飯田)ドコモが新しい料金プランを発表して、格安スマホが追随しました。
高橋)最初に菅内閣が「携帯料金の値下げをする」としたときに、「みんなできるのか」と言っていました。菅さんはできる話を言っただけだと思います。3社のうち1社だけやらせれば、追随するでしょう。
飯田)キャリアであるソフトバンクとauがどう出るかですね。
高橋)追随しなかったら大変でしょう。
飯田)お客さんが逃げますよね。
高橋)こういうのはいちばん大きいところに収束します。
携帯電話のための電波の帯域が限界に
飯田)携帯のキャリアの競争の一方で、電波を持っているのは、基本は4社プラス楽天モバイルです。その他は仮想通信網という形で、他社の電波を借りてやります。この帯域が限界に来ていると言われています。
高橋)電波はいろいろな種類があります。実は光も電波と隣接しているのです。
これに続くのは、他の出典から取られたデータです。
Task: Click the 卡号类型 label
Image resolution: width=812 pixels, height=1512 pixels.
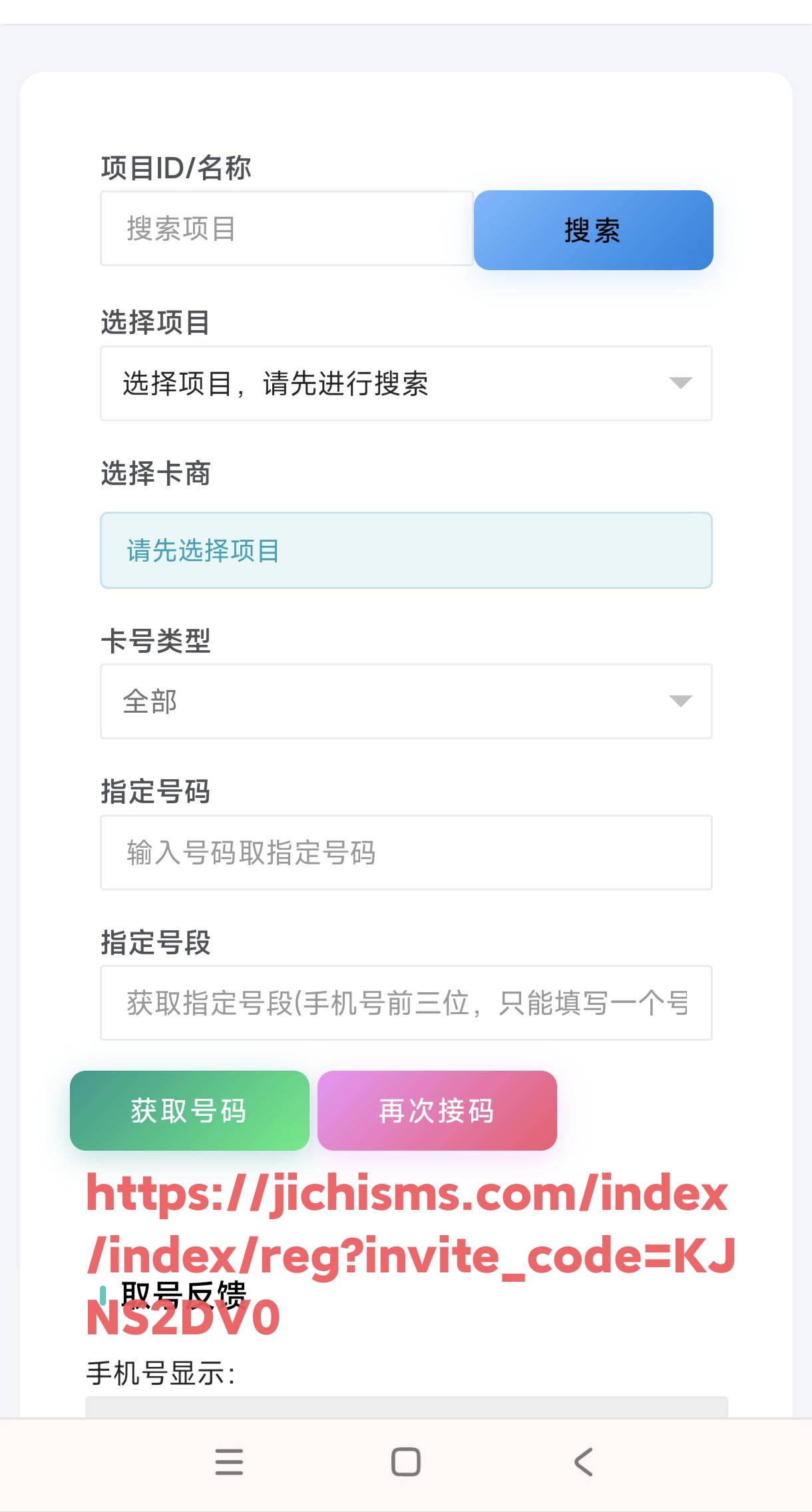Action: coord(156,642)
ある電磁波で一定の周波数と波長があって、速度はすべて光と同じです。そういうものがあって周波数によってそれぞれ違うということです。周波数をどの通信に割り当てるかが決まっていますが、たくさん持っているのが地上波の放送局です。地上波を観る人が少なくなって来ていますが、スマホやタブレットを観ている人が使っているのは携帯の周波数帯です。世界的には、地上波の周波数帯から携帯の周波数帯へ移行しています。私は20年くらい前から「そういうのは普通」だと言っていますが、なかなか日本では、それがスムーズに移行しません。Eテレのことを言ったら、ものすごく反響が出て大変でした。気楽に言ったつもりだったのですが。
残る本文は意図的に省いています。